A hook recipe is a [[mailboxes.<name>.hooks]] block (or equivalent aimx hooks create invocation) whose cmd invokes an AI agent or HTTP endpoint non-interactively against an incoming email. AIMX writes the .md file, evaluates the trust gate, then execvps the argv as the mailbox owner with the raw .md piped to stdin and $AIMX_FILEPATH set. The agent reads the email and takes action (reply, file a ticket, update a calendar). Exit code is logged but never blocks delivery.

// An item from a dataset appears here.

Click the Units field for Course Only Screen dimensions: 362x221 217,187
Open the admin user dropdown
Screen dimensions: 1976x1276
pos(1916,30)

cmd is execvp’d directly: there is no /bin/sh between AIMX and the agent. User-controlled header fields like From: and Subject: can contain shell metacharacters ($(), backticks, ;, quotes), so AIMX delivers them as env vars and avoids the shell parser entirely. When you need shell expansion, spell out ["/bin/sh", "-c", "..."] so it is visible at the call site.
Two consumption shapes
The daemon always pipes the .md to stdin, but recipes split into two camps based on whether the agent reads stdin in headless mode:
- Native stdin (Claude Code, Codex, Gemini, Goose, webhook): the agent reads the piped email off stdin; the prompt only tells it what to do.
- Filepath only (OpenCode, Hermes): the agent does not read stdin in headless mode, so the prompt instructs it to read
$AIMX_FILEPATHvia its filesystem tool. argv is not shell-expanded — the literal$AIMX_FILEPATHtoken reaches the agent, which expands it at run time.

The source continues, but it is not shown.